═══ Data extract ═══

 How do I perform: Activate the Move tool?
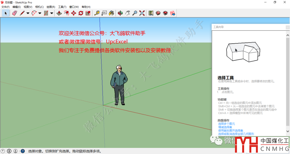tap(74, 13)
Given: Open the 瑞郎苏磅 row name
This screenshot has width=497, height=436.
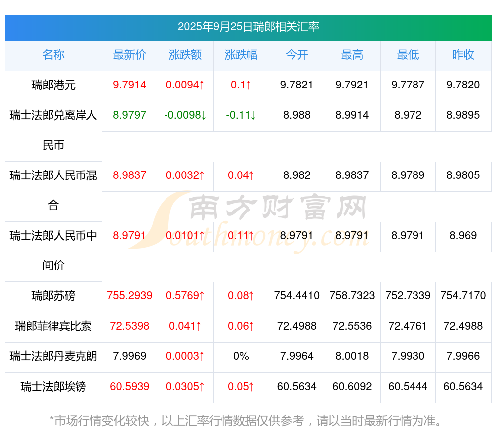Looking at the screenshot, I should (53, 296).
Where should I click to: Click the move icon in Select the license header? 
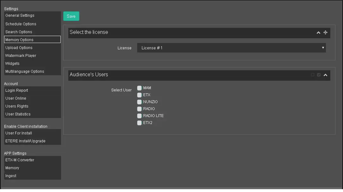[325, 33]
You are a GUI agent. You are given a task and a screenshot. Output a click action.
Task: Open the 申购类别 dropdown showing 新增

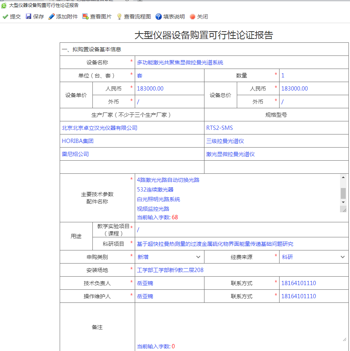pos(169,257)
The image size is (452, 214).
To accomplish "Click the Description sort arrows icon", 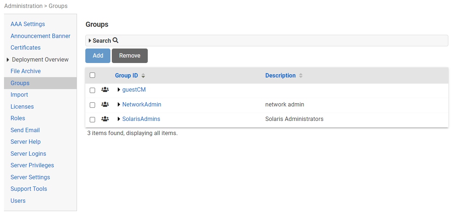I will (301, 76).
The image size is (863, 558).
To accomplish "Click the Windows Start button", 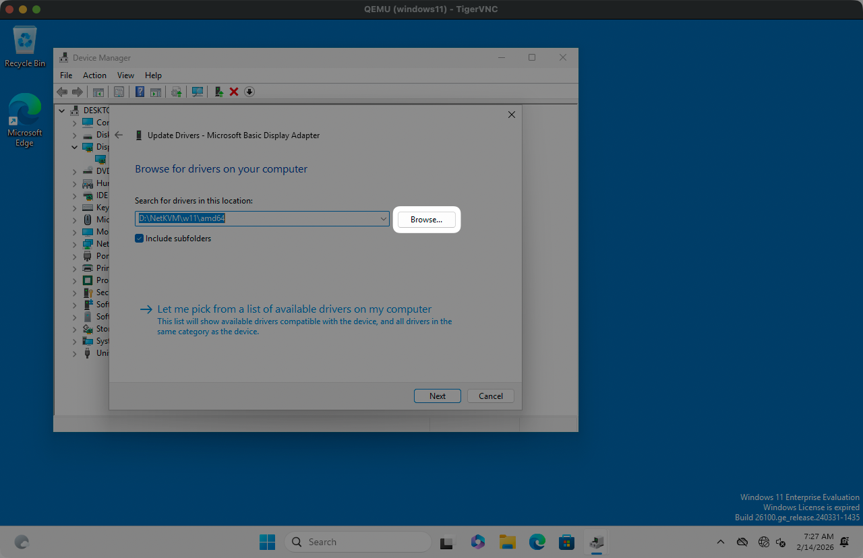I will pyautogui.click(x=267, y=542).
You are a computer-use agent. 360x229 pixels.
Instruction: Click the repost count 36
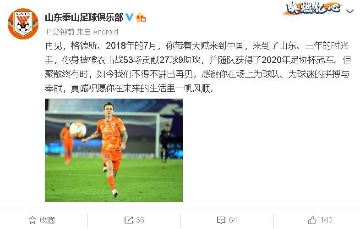(140, 220)
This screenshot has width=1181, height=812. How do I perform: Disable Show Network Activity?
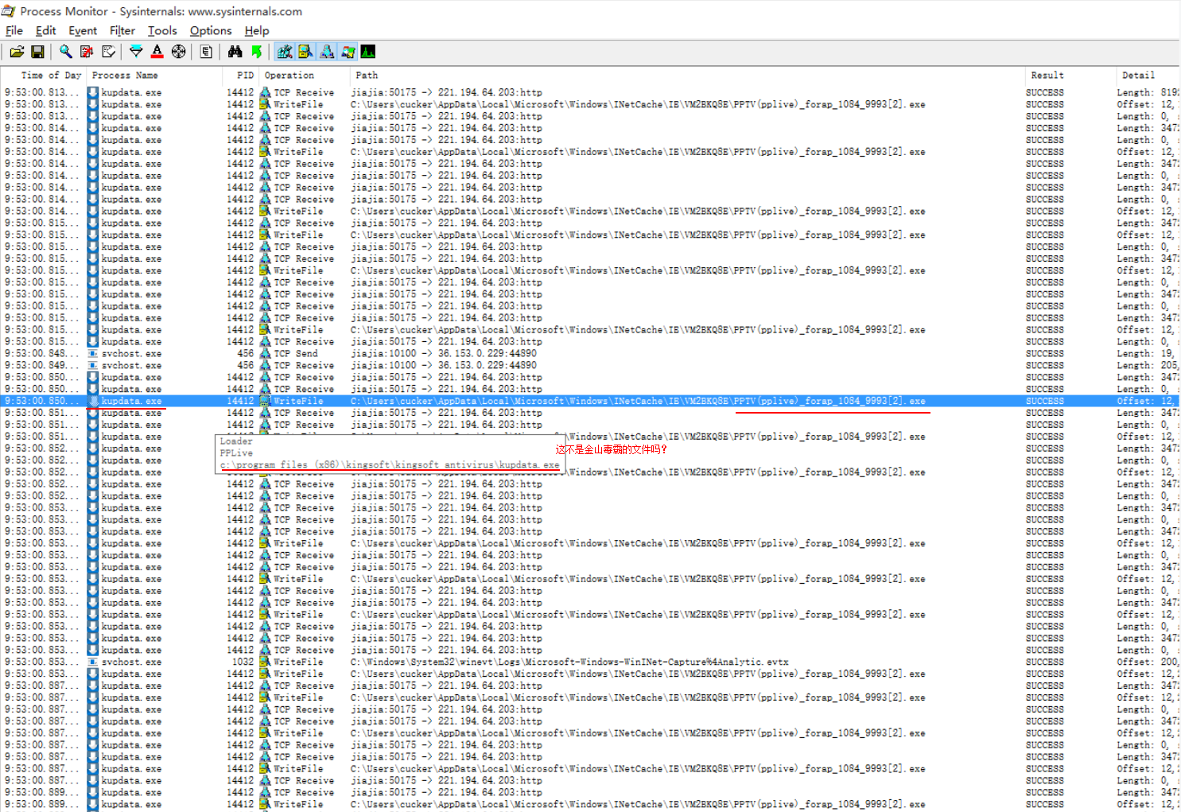point(327,51)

═══

#### Work instruction:
Where does the word "image" appear in the records? Copy every line that holds it.

#### The answer:
The image size is (452, 214).
The image size is (863, 558).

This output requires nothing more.